### Exercise aim
Set down exactly the lines below, starting at the one that contains "Open the Ostatné tab" and ending at the one that contains "The height and width of the screenshot is (613, 335).", with both of those lines included and nothing else.

Saved data entries
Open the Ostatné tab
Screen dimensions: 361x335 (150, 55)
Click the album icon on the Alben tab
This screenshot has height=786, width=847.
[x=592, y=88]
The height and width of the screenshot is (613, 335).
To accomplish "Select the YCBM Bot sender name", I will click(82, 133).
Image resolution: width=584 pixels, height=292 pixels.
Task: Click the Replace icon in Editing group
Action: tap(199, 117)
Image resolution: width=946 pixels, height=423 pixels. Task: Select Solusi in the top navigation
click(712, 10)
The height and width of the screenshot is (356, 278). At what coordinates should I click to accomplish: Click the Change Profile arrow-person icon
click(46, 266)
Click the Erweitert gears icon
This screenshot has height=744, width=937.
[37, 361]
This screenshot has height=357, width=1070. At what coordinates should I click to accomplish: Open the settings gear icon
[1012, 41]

...

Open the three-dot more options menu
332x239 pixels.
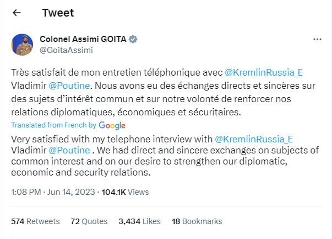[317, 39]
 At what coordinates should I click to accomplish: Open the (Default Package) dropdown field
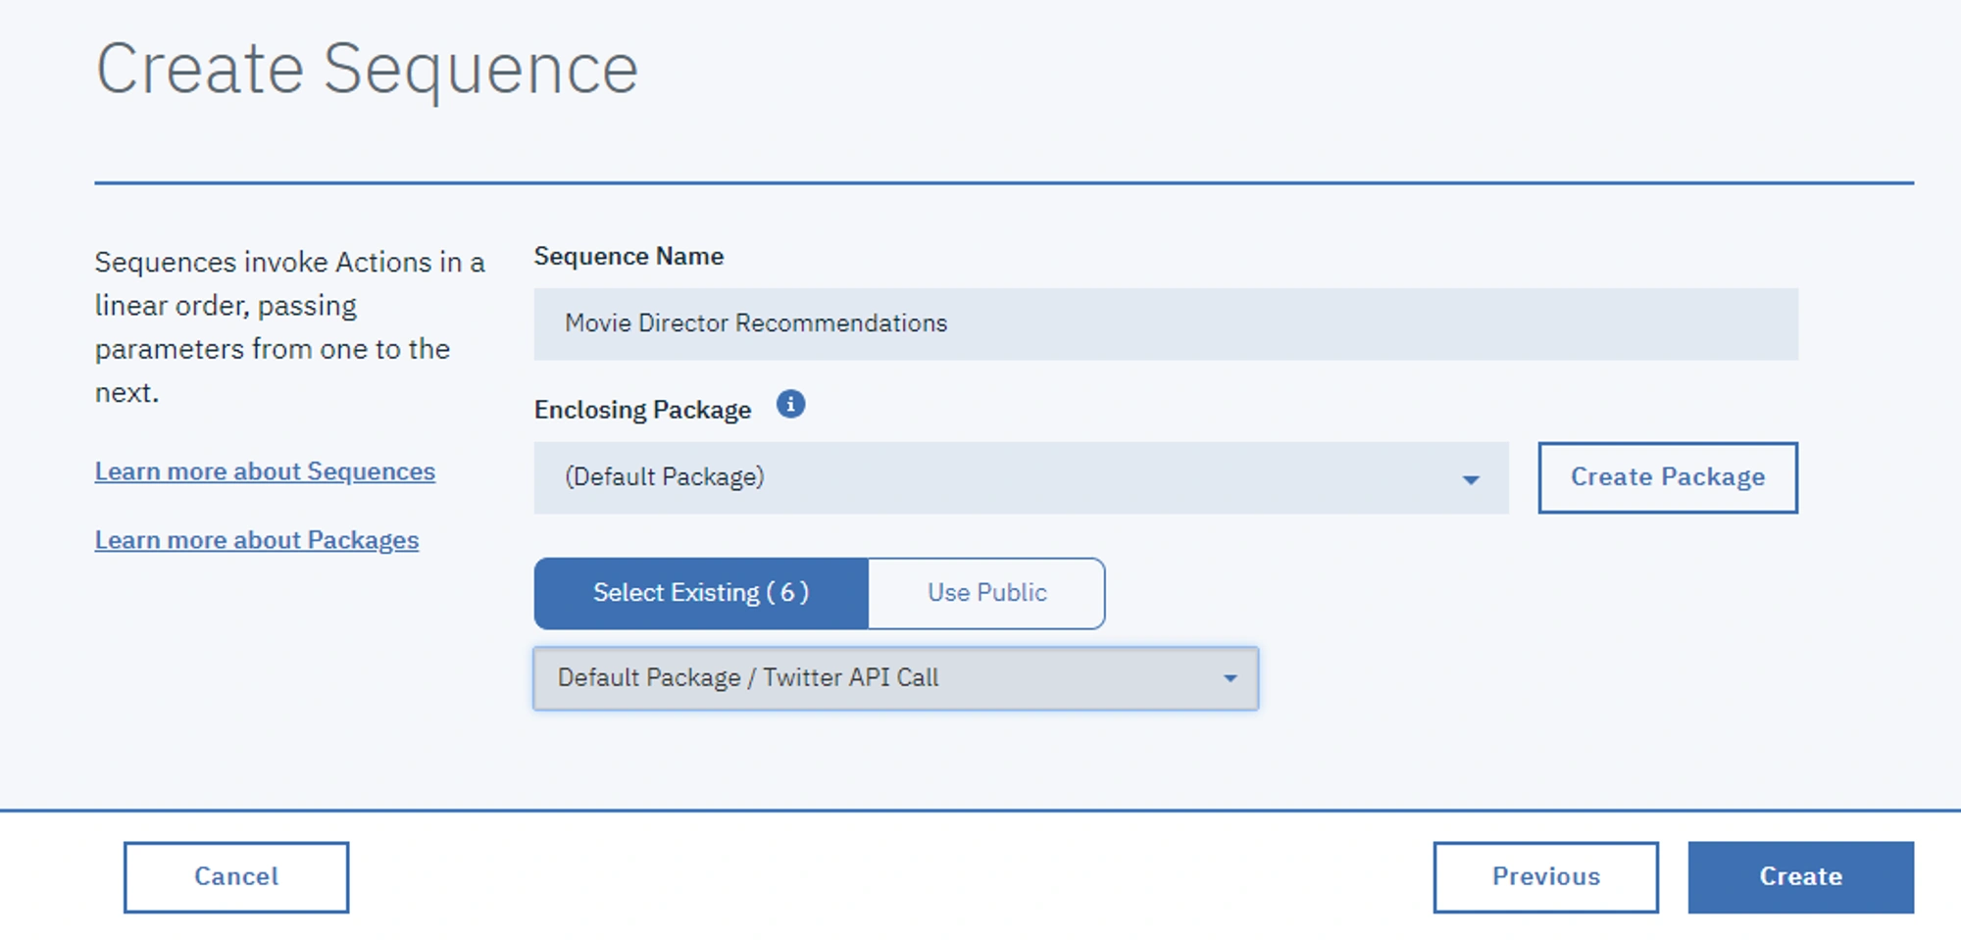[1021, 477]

* * *

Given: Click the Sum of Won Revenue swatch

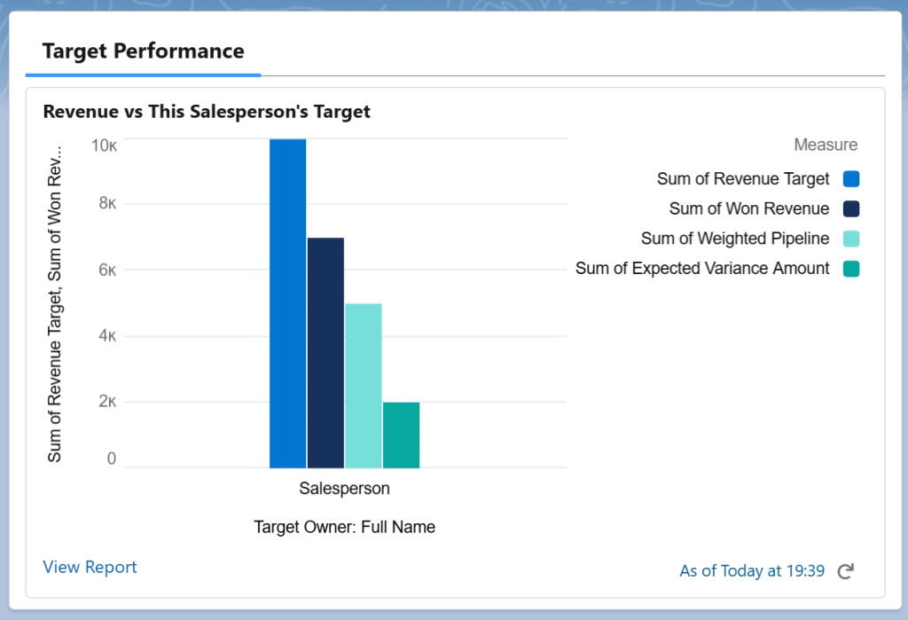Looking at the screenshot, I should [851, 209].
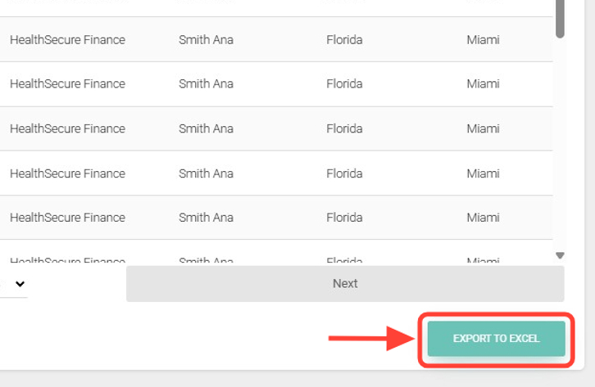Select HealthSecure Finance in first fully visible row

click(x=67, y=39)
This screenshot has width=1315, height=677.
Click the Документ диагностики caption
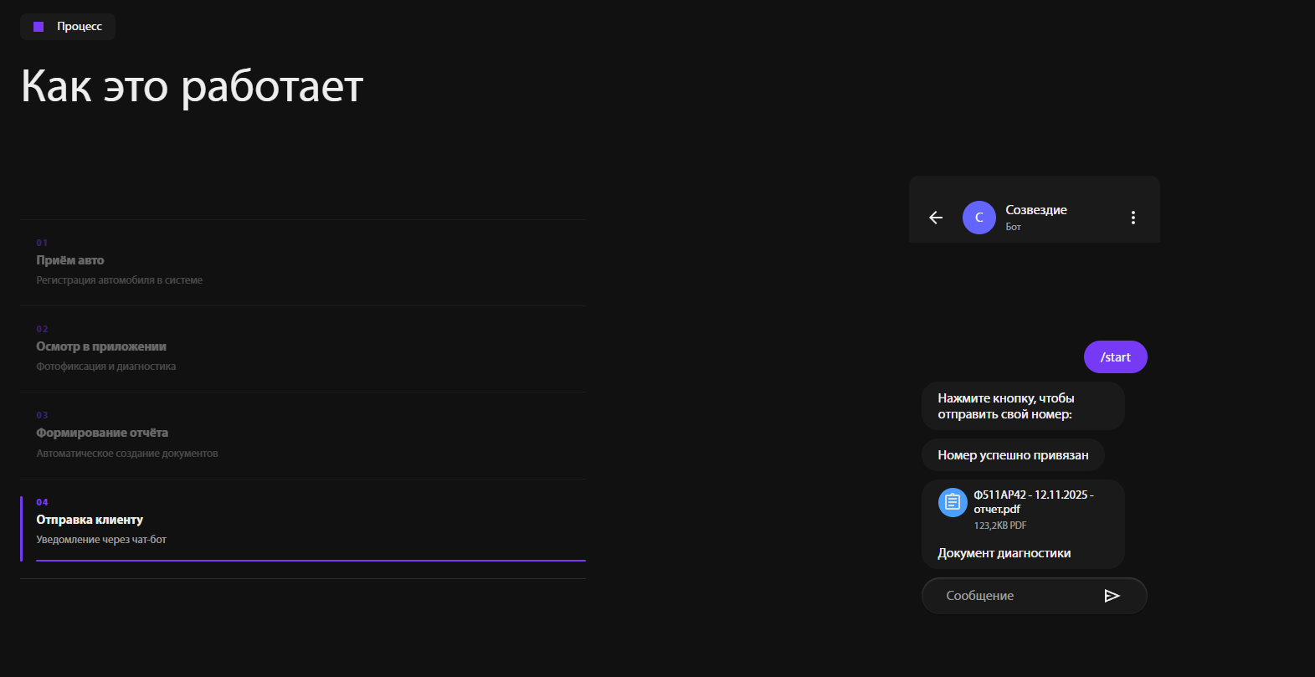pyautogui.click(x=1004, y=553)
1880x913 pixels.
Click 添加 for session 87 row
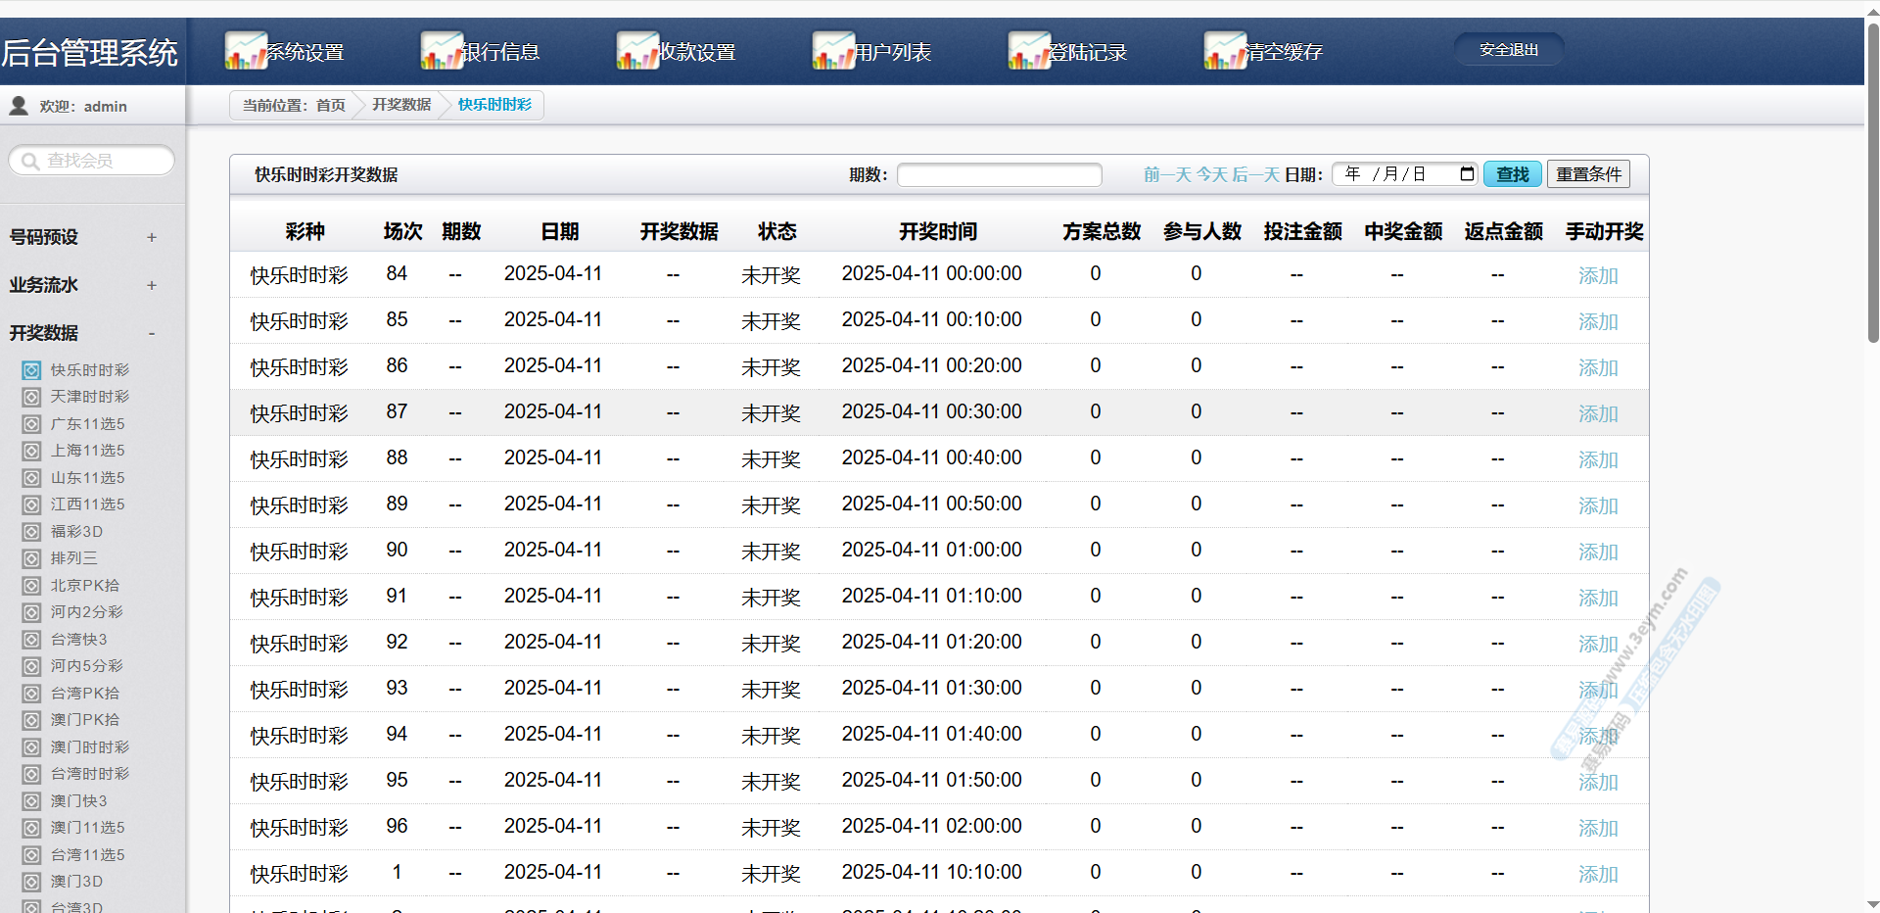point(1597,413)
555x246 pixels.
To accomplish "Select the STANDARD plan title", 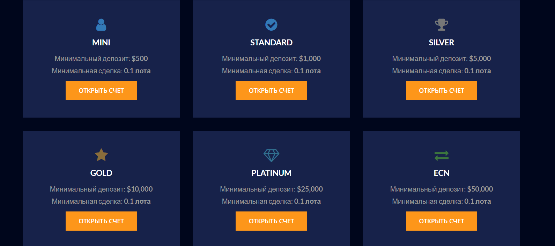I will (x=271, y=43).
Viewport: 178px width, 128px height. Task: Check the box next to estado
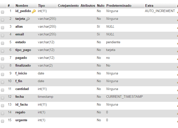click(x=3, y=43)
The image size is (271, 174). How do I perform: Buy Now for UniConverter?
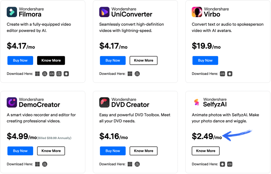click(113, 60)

### Your solution
Open the Ostatné tab
Screen dimensions: 361x335 (150, 55)
Click the album icon on the Alben tab
This screenshot has height=786, width=847.
[x=592, y=88]
The height and width of the screenshot is (613, 335).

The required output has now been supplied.